GNSS positioning. Orbis can now recover a receiver position from pseudoranges against precise or broadcast ephemeris, with the supporting ephemeris, correction, time, and data-fetch layers.

Added

  • Orbis.GNSS.Positioning — single-point positioning (SPP). Solves a receiver position, clock, and geometry diagnostics from one epoch of pseudoranges against either an Orbis.GNSS.SP3 precise product or an Orbis.GNSS.Broadcast handle.
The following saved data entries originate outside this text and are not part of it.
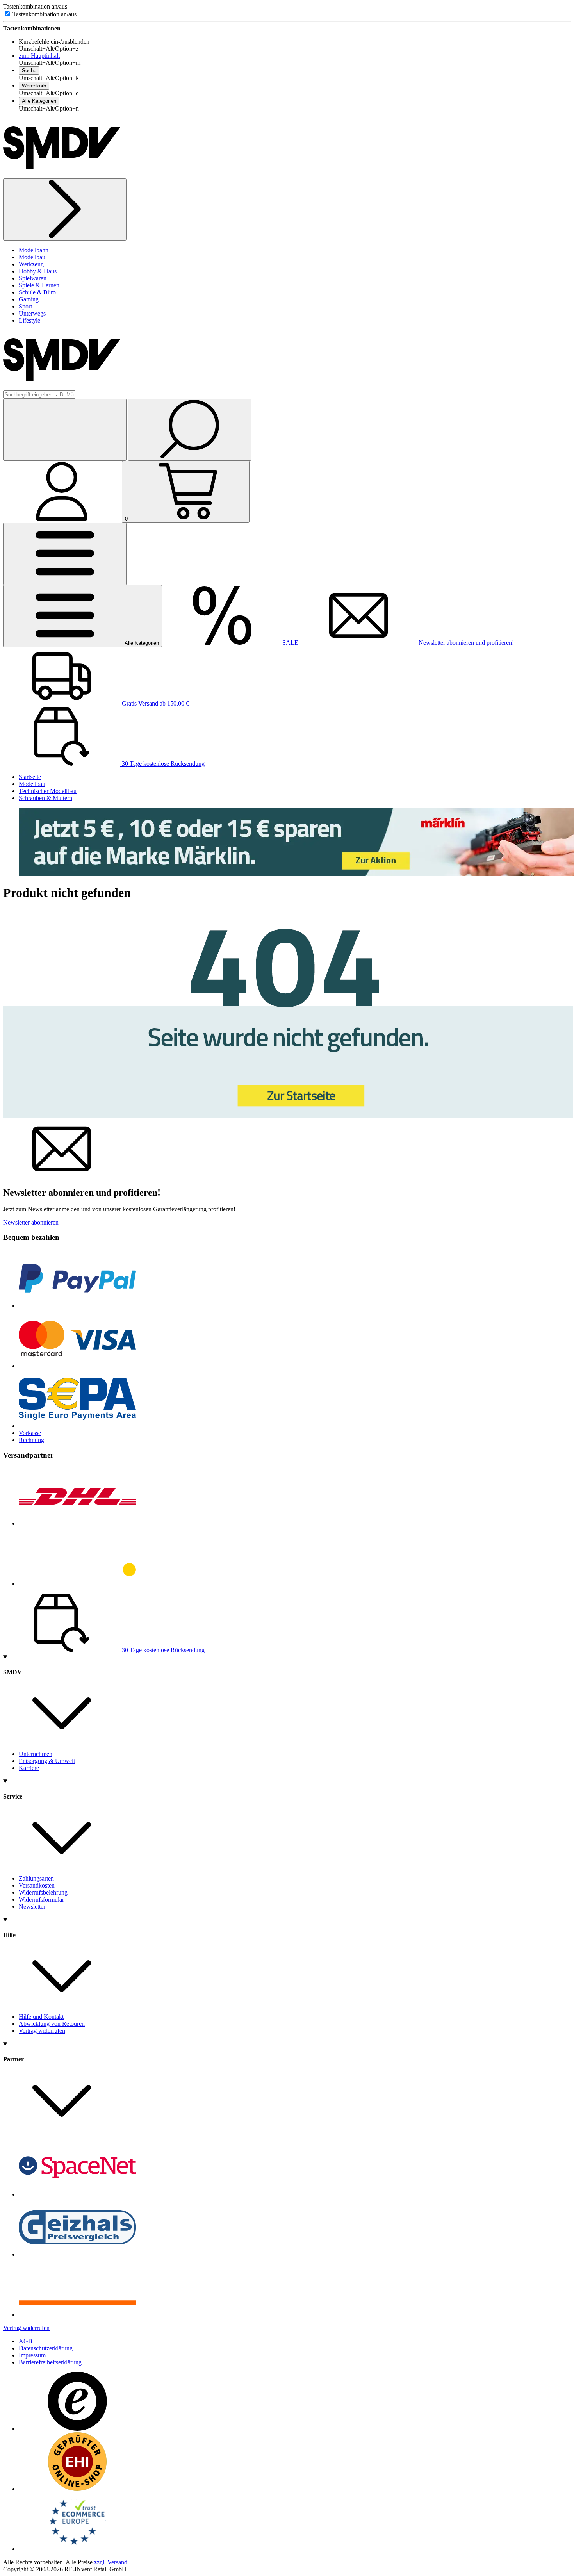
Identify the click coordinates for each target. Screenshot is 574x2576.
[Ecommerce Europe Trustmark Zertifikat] (77, 2549)
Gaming (29, 299)
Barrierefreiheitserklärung (50, 2362)
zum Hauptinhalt (39, 55)
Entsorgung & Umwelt (47, 1761)
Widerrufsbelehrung (43, 1892)
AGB (25, 2341)
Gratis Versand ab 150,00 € (154, 703)
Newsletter (32, 1906)
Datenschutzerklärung (46, 2348)
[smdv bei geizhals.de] (77, 2254)
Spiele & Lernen (39, 285)
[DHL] (77, 1523)
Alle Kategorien (39, 101)
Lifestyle (29, 320)
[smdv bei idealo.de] (77, 2314)
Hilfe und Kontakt (41, 2016)
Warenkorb (34, 86)
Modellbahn (33, 250)
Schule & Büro (37, 292)
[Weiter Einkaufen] (65, 209)
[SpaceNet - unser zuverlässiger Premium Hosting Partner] (77, 2194)
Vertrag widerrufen (42, 2030)
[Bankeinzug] (77, 1426)
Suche (29, 70)
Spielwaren (32, 278)
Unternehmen (35, 1754)
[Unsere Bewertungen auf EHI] (77, 2488)
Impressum (32, 2355)
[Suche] (189, 430)
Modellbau (32, 257)
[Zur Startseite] (288, 1115)
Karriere (29, 1768)
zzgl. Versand (110, 2562)
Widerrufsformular (41, 1899)
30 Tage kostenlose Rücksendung (162, 763)
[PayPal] (77, 1305)
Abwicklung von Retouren (52, 2023)
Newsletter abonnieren (31, 1222)
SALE (290, 642)
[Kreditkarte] (77, 1365)
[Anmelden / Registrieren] (62, 518)
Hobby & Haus (38, 271)
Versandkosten (37, 1885)
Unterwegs (32, 313)
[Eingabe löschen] (65, 430)
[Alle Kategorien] (65, 554)
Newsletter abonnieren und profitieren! (465, 642)
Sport (25, 306)
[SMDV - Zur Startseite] (61, 174)
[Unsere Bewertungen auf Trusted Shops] (77, 2428)
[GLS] (77, 1583)
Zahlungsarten (36, 1878)
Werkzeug (31, 264)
Multi-constellation (GPS / Galileo / BeiDou / GLONASS) solves carry one receiver clock per system; the solution reports position, geodetic position, per-system clocks, DOP, residuals, used/rejected satellites, and solver metadata.
  • Orbis.GNSS.SP3 — SP3-c/SP3-d precise orbit/clock loading and arbitrary-epoch satellite position/clock interpolation, plus satellite_ids/1 to read the product's declared satellite set.
  • Orbis.GNSS.Constellation — a GPS constellation catalog built from CelesTrak gps-ops OMM identity and an optional NAVCEN status/SVN overlay (PRN ↔ SVN ↔ NORAD ↔ SP3 id, active/usable flags). Merges sources only when the block type matches, recording PRN-transition disagreements as conflicts rather than corrupting identity; exports the compact mapping CSV and validates a catalog (duplicate PRNs/NORAD ids, inactive/unusable PRNs, and missing/extra satellites against a loaded Orbis.GNSS.SP3 product).
  • Orbis.GNSS.Broadcast — RINEX 3.x and 4.xx navigation parsing and broadcast orbit/clock evaluation: GPS LNAV, Galileo I/NAV and F/NAV, BeiDou D1/D2 (including geostationary satellites), and GLONASS (PZ-90.11 state-vector propagation by Runge–Kutta integration).
  • Orbis.GNSS.Ionosphere (broadcast Klobuchar, frequency-aware across L1/E1/B1I) and Orbis.GNSS.Troposphere (Saastamoinen zenith delay + Niell mapping) correction models.
  • Orbis.GNSS.Data — an optional product fetch/cache layer: a catalog over public archives, HTTPS (Req) and FTP downloads, an atomic on-disk cache with SHA-256 integrity and provenance sidecars, a gzip-bomb guard, and an offline mode. Includes convenience loaders that return Orbis.GNSS.SP3 / Orbis.GNSS.Broadcast handles. Req is an optional dependency.
  • Orbis.GNSS.Time — GNSS epoch/seconds-of-week and day-of-year helpers.

Notes

  • The GNSS numerical core lives in the Rust astrodynamics / astrodynamics-gnss crate layer. Its libm-bound components (orbit and clock evaluation, ionosphere, troposphere, dilution of precision) are held to bit-exact (0 ULP) parity against pinned Python references; broadcast orbits are additionally validated against precise SP3 products. The least-squares solver's final position is a sub-micron solver-agreement result, not a 0-ULP claim.

Releases before 0.7.0 predate this changelog.